##### PROVIDED MATERIAL #####
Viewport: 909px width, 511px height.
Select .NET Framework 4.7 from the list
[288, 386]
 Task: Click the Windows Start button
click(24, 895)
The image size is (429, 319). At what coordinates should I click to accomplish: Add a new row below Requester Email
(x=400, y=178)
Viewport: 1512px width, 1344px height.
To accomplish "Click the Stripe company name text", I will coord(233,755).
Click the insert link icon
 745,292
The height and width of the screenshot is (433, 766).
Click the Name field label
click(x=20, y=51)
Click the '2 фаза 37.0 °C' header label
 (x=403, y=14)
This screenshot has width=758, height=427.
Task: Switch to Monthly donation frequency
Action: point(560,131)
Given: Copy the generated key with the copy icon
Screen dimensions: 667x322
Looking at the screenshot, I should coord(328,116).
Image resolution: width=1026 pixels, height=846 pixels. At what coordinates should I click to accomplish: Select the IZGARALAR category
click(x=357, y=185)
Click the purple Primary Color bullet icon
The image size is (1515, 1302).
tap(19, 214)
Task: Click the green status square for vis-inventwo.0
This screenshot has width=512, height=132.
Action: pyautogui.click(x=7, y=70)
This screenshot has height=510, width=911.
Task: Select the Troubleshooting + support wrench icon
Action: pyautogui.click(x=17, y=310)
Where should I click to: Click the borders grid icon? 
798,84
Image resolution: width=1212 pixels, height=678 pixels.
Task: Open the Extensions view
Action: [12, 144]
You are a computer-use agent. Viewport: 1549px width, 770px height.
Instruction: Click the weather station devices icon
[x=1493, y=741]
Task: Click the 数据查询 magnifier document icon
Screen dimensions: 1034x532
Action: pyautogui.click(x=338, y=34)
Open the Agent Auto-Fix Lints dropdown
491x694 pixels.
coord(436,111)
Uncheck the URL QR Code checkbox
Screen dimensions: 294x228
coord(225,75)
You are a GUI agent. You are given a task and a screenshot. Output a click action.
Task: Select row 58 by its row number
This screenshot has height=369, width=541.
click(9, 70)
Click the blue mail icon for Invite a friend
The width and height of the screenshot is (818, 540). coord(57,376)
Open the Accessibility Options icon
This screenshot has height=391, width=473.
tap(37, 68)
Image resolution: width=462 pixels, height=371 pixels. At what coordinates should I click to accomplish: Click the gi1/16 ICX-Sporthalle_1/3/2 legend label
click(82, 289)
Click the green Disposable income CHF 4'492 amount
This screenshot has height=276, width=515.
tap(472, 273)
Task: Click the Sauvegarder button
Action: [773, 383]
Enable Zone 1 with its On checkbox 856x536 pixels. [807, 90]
#####
GIVEN EXERCISE: Could you reproduce word for word the lines starting with the line that contains "Click the '2 фаза 37.0 °C' header label" and going on through the line that contains "tap(19, 214)"?

ANSWER FOR THE TASK:
Click the '2 фаза 37.0 °C' header label
 (x=403, y=14)
This screenshot has width=758, height=427.
Task: Switch to Monthly donation frequency
Action: point(560,131)
Given: Copy the generated key with the copy icon
Screen dimensions: 667x322
Looking at the screenshot, I should coord(328,116).
Image resolution: width=1026 pixels, height=846 pixels. At what coordinates should I click to accomplish: Select the IZGARALAR category
click(x=357, y=185)
Click the purple Primary Color bullet icon
The image size is (1515, 1302).
tap(19, 214)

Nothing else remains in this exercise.